Colorado officials may have discovered a second case of UK coronavirus variant
ELBERT COUNTY, Colorado - As of Wednesday (Dec. 30) morning, Colorado health officials report that a second local case of the United Kingdom's coronavirus variant may have been discovered.
According to CNN, the news comes out of an assisted living facility in Simia, which is in Elberty County.
This is the same facility where the confirmed case of the coronavirus variant was discovered on Tuesday (Dec. 29).
Both patients, the one with the confirmed case and the one with the suspected case, are male and work at the facility.
CNN goes on to say neither are residents of Elbert County, and are currently isolating outside the county. Officials add that there is "no indication at this point" that this event has gone beyond the facility and into the larger community.
The "two individuals were working at the facility in non-clinical roles," and "were working at the facility due to staffing shortages from a prior COVID-19 outbreak at the facility, so they were not regular staff," an official told CNN. "The state health department has deployed a rapid response team to the assisted living facility in Simla to test residents and staff."
The first patient had no known travel history, Colorado Gov.
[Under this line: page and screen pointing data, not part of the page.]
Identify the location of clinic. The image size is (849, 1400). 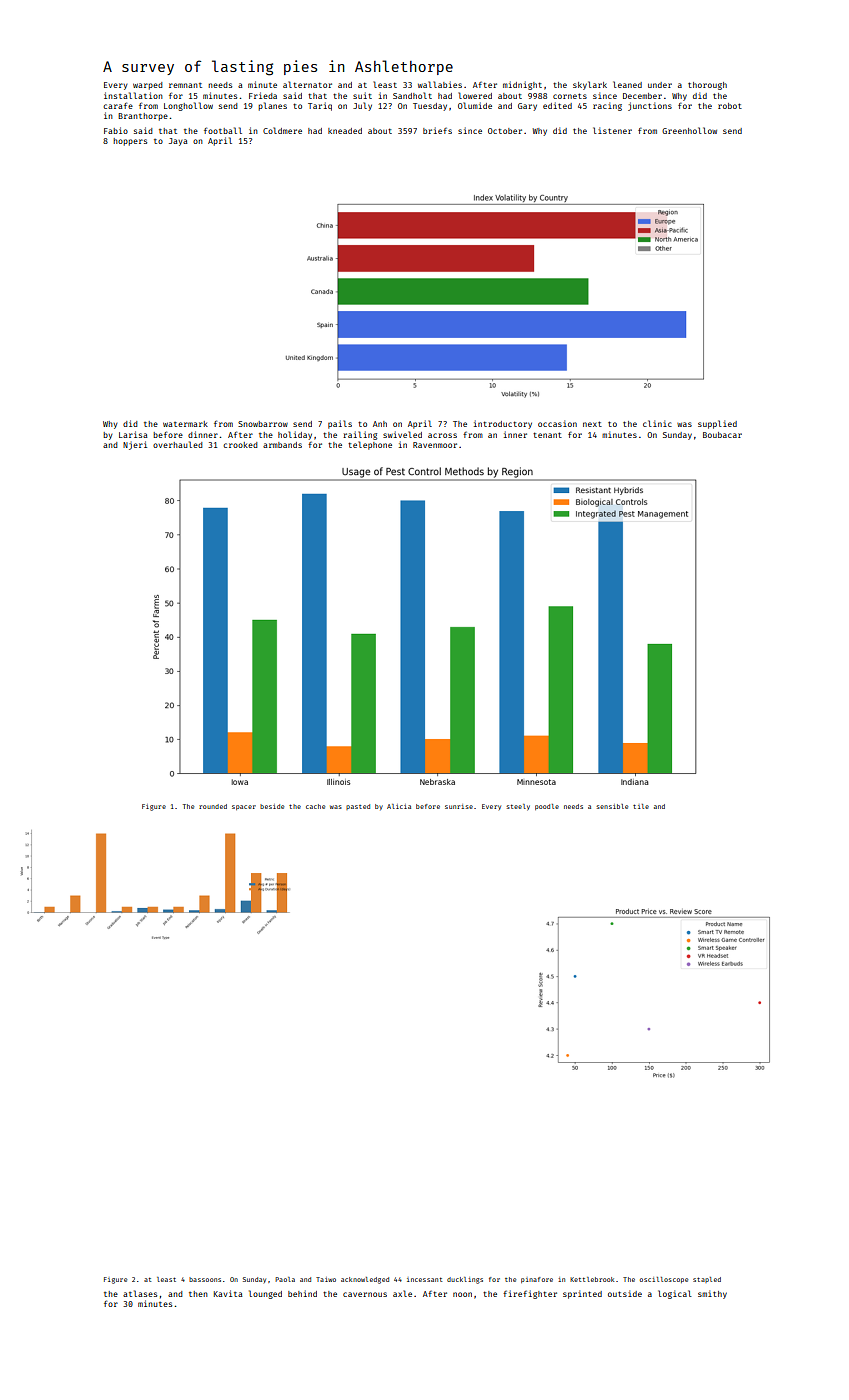
(657, 423).
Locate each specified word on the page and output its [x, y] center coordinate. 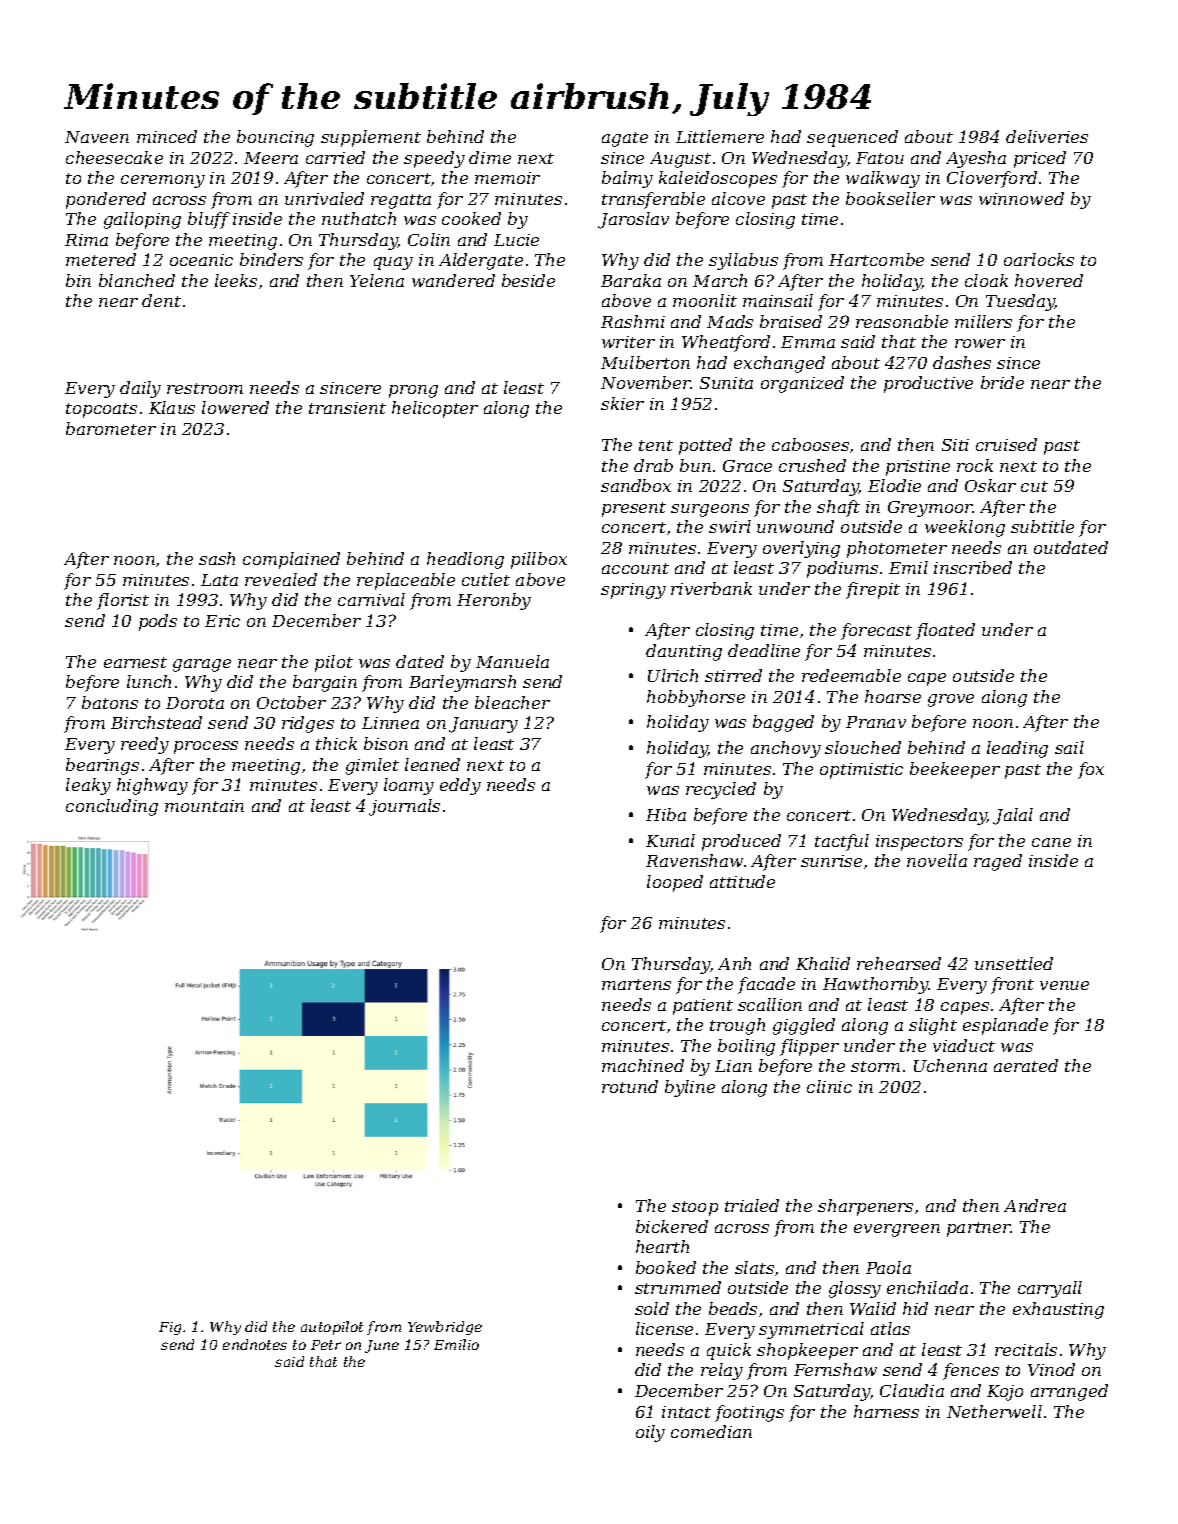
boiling [746, 1047]
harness [886, 1411]
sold [652, 1308]
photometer [897, 549]
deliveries [1047, 136]
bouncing [275, 138]
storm [875, 1066]
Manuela [512, 661]
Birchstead [156, 722]
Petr [326, 1345]
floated [945, 631]
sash [217, 558]
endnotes [255, 1344]
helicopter [435, 409]
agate [625, 139]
Jared Polis said Tuesday. In part because of that, there is a good chance the variant has been spreading within the community, William Haseltine, chair and president of the global health think tank ACCESS Health International, told CNN Wednesday.
The variant emerged in the UK in September, and US health officials have said it's likely the variant is already in the United States.
That said, health authorities from around the world agree that the UK variant, though believed to be more easily spread, does not appear to be more deadly than previously identified COVID-19 strains.
In addition to this, Melissa Nolan, an infectious disease expert and professor at the University of South Carolina, told USA Today that the coronavirus vaccine designers predicted the virus would mutate and “included various predictions of viral strains” in the vaccine.
So, despite the disturbing possibility of more novel coronavirus variant cases in the U.S., the fact that the illness is not more deadly than its more prolific counterpart and that the nation is now armed with vaccines that will successfully fight it, many find their worst fears allayed.